Posted by A.B. Dada on 6th August 2007

A friend of the family called me 2 weeks ago asking me where she can sell all her gold jewelry and coins that she’s inherited over the years. Upon glancing over her collection, I’d say that she has somewhere in the realm of 31 ounces of gold, or the current dollar equivalent of US$20,000. Bookmark this page and visit it in 2 years and see what it is worth then.

Another friend of mine also called me last week to ask about selling his gold that he’s been buying and “hoarding” over the past 3 years. He has approximately 9 ounces.

Why are they looking to sell? They’re tight for money — adjustable rate mortgages have reset 2 points higher, causing a 20-30% jump in their monthly payments. Food prices are higher, entertainment costs are higher, gasoline and utilities are higher, and people want to liquidate in hopes they can “catch up.” Here’s a hint about savings: when you have to liquidate savings to pay for monthly costs, you will end up without your savings, and without the need to pay those monthly costs when you lose that house, the car is repossessed, and your credit card bills go into collections. Savings, in cash, 401K, or hard money form are great to sell when you have a one-time emergency (sickness, accident, etc), not to pay for an ongoing cost.

Gold hasn’t skyrocketed as we hoped, and there’s a good chance gold and silver will fall significantly as homedebtors find themselves needing to make a mortgage payment or two by liquidating assets.
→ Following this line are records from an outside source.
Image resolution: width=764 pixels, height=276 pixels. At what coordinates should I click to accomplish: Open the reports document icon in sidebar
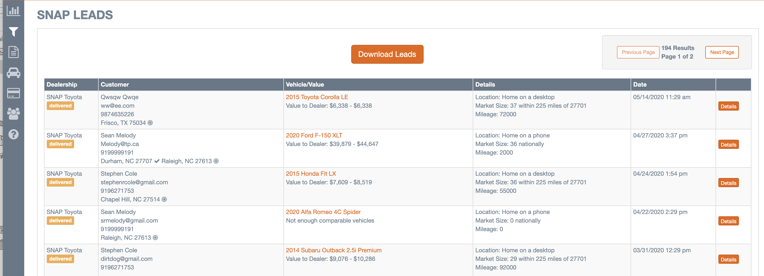(13, 52)
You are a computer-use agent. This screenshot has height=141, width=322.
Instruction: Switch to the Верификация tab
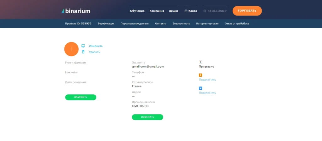[106, 24]
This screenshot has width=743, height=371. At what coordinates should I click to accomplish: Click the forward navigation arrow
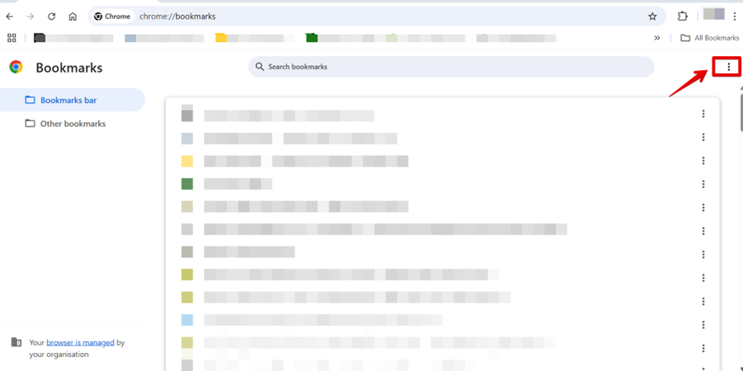point(31,16)
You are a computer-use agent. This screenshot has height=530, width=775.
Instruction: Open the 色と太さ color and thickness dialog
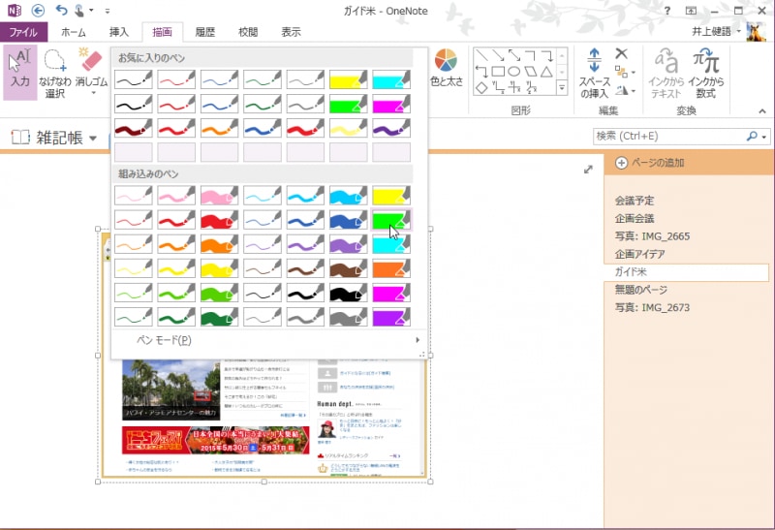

It is likely that a vast majority of new gold owners (last 5 years) will liquidate in order to try to save what can’t be saved. This could cause the price to fall.

Yet I still see gold, and silver, as excellent hedges against hyperinflation. Lately, the massive credit the Federal Reserve has expanded has hit various places in the past decade: the housing boom of the 90s, the dotcom boom around Y2K, and the new housing boom that is currently busting at record speeds. Remember, though, that for every homedebtor who is losing their home to foreclosure, there is a previous home seller who likely made a big profit. Those profits, in dollars, is still out there, waiting to be reinvested in other markets. I know 2 people my age (33) who have over $500,000 in dollars in a money market, not going into the stock market, the housing market, or the consumer goods market. Money market investments aren’t generally used by the banks to invest in long term loans, so they don’t create as much price inflation as Federal Reserve expansion does. But when those investments are moved out of savings accounts and into buying other investments, they may rear their ugly heads as price inflation very quickly. Gold hasn’t gone up more than 120% since bottom because it is still an ugly, useless metal to most investors and savers. This will change when yet another investment bubble comes and goes, or maybe through two cycles.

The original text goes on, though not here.